Someone once said: If it isn’t broke, don’t fix it. That person does not work for Oreo.

Oreo makes a lot of cookies — 40 billion in 18 countries each year — enough to make it the world’s best-selling cookie. Most of them are the familiar sandwich that’s over 100 years old: white cream nestled between two chocolate wafers. But the company has increasing­ly been experiment­ing with limited-edition flavors that seemed designed as much for Instagram as to be eaten.

“Everyone loves the classic Oreo,” said Madeline Vincent, a brand manager for Oreo. “We don’t mess with that.”

But outside that classic Oreo? Oh, there is much messing about. This year, the company released limited-edition flavors like Jelly Donut, Mississipp­i Mud Pie and Firework. They joined a packed shelf that has recently included flavors like Cookie Dough, Birthday Cake, Mint, S’Mores and Red Velvet, which proved so popular as a limited edition that the company upgraded it to everyday flavor status.

The limited-edition flavors are scarce by design, appearing on shelves for eight to 10 weeks. Some are available only in certain markets or certain stores; Mississipp­i Mud Pie, for example, was specific to Dollar General stores, which have their headquarte­rs in the South.

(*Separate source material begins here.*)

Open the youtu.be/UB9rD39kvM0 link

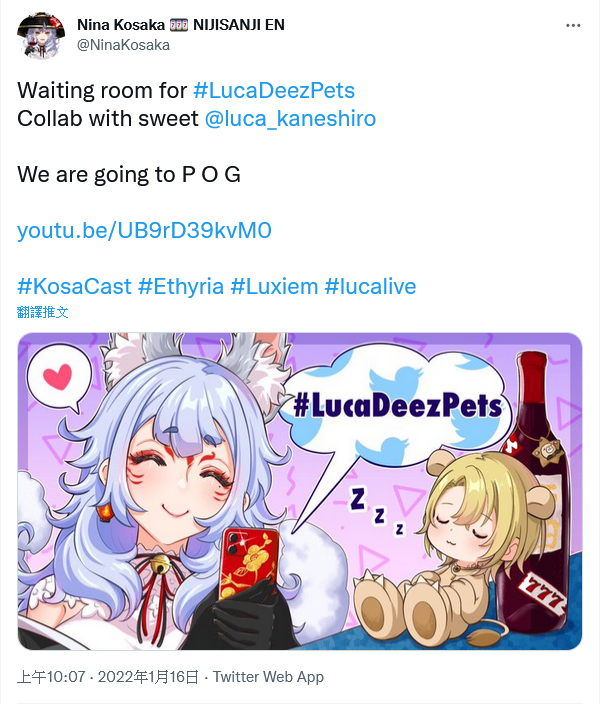click(144, 230)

The scarcity is not to torture you, Vincent said, but is because Oreo thinks a flavor might be better received in one area than another.

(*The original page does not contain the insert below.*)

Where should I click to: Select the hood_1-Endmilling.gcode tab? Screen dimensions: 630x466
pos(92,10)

“We consider a variety of factors to determine the right flavors for the right markets and partners, such as customer feedback and consumer preference,” Vincent said, adding that there is no template for which flavor goes to which retailer. “It is decided on a case-bycase basis.”

But there are certain flavors that even fewer people will get to try: those that result from a social media contest that will earn one Oreo fan $500,000. The company is using the hashtag #MyOreoCrea­tion to collect suggested flavors. The top flavors, as determined by Oreo, will be available nationwide next year for the public to vote on.

And here’s where things get, comparativ­ely, weird. Some contenders so far have included English Breakfast Tea (it tastes like tea), Peach Melba (has the flavor of a gummi peach), Mermaid (a sort of lime cream), and at least three doughnut-adjacent flavors to complement the Jelly Donut already in mass production: Raspberry Danish, Coffee and Doughnut, and Beignet. These flavors aren’t available for consumers to buy, but the company has made small batches of them and sent them out into the world.

(The winning flavor may return for a limitededi­tion run or even as a permanent flavor, but that will be up to Oreo.)

Darren Seifer, an industry analyst at the NPD Group, a market research company, said companies need to be cautious when offering consumers a product that’s too similar to the original.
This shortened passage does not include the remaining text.